#### Records for processing
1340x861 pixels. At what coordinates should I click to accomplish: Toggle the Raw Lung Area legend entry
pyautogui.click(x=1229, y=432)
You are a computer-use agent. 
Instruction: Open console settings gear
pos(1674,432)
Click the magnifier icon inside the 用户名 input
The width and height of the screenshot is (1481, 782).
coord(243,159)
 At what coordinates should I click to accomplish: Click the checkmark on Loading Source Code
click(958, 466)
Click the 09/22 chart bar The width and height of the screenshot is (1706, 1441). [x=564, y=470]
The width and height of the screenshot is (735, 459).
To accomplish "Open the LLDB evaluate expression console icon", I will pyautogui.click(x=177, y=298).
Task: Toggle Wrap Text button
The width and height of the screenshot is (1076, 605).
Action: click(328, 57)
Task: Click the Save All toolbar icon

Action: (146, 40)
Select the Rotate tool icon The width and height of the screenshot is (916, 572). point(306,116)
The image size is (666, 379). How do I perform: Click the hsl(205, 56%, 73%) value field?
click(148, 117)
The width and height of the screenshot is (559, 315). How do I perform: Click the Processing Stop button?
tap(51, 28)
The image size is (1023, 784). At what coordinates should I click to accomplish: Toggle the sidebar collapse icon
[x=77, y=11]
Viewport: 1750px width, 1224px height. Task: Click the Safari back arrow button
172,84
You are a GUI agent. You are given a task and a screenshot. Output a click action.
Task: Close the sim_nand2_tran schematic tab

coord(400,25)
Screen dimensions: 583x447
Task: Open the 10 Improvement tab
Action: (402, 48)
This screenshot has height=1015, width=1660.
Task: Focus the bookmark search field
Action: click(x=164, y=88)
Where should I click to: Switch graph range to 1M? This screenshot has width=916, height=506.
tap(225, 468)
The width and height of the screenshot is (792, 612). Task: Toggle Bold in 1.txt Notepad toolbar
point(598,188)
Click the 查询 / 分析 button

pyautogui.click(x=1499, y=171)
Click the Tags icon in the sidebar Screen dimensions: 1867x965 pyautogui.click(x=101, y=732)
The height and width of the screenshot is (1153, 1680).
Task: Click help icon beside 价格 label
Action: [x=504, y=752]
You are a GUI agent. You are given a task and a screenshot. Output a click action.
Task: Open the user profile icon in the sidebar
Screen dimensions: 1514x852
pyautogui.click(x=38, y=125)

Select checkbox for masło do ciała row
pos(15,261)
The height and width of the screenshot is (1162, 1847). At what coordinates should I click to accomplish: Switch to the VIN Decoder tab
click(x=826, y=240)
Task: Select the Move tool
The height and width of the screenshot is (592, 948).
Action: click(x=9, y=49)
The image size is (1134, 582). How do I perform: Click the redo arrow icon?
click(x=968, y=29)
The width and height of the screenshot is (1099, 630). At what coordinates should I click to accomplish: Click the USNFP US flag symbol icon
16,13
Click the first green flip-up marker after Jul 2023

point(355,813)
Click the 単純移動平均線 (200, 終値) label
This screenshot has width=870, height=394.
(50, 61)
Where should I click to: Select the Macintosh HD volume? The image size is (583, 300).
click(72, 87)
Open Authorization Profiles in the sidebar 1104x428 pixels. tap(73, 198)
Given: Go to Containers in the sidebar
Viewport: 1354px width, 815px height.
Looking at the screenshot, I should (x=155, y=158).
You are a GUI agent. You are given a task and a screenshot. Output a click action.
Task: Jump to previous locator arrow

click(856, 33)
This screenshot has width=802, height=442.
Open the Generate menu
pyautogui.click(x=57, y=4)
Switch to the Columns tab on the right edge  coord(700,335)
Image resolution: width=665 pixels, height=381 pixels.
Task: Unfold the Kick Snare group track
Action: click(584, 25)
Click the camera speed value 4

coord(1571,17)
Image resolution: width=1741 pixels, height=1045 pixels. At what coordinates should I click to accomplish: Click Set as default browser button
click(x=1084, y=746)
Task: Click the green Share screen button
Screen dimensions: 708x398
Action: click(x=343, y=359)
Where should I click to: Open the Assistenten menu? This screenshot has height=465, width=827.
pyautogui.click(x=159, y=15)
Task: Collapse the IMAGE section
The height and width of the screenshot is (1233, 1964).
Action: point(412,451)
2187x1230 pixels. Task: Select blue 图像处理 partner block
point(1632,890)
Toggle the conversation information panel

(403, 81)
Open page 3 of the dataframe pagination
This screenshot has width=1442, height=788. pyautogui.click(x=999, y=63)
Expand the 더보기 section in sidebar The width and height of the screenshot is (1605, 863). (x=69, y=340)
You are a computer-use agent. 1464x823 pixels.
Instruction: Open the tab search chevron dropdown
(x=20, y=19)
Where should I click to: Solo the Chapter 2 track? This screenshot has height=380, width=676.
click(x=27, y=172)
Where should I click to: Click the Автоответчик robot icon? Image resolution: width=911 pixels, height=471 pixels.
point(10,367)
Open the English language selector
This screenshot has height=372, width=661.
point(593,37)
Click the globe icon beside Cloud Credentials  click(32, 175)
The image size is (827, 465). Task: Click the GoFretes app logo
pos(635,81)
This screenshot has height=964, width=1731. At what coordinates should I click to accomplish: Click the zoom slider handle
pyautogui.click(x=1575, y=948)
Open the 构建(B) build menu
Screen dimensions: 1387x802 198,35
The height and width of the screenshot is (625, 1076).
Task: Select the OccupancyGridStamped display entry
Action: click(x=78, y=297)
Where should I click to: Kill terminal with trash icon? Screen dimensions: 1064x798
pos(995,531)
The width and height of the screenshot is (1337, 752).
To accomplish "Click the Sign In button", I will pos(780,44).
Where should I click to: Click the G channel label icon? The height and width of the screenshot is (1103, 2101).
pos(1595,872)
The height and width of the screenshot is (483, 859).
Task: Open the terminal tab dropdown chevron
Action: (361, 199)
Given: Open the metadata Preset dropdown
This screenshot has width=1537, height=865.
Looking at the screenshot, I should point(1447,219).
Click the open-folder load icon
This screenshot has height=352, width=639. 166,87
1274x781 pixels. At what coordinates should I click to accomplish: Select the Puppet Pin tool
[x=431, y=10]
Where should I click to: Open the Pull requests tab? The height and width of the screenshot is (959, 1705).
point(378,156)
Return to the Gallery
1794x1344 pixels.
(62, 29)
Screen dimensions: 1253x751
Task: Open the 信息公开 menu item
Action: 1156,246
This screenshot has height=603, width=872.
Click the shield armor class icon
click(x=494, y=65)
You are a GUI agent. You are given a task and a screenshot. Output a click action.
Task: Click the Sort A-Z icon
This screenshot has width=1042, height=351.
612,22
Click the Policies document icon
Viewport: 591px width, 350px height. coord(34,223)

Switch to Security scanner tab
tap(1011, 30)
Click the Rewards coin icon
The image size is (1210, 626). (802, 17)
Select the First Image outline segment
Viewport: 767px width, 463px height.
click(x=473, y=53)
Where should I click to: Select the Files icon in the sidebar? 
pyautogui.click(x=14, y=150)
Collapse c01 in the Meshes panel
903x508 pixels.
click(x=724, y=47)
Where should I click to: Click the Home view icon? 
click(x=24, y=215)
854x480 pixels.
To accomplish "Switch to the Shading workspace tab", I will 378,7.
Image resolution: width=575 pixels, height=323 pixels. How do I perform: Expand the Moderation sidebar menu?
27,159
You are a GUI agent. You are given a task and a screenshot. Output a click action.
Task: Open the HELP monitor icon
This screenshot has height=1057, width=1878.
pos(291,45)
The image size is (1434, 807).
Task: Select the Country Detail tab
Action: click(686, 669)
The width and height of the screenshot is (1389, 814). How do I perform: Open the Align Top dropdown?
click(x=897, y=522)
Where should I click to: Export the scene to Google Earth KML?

#### What you have to do
In the records above, how many lines hold the string "computer"? Respond with that number only.

#### Completed task
2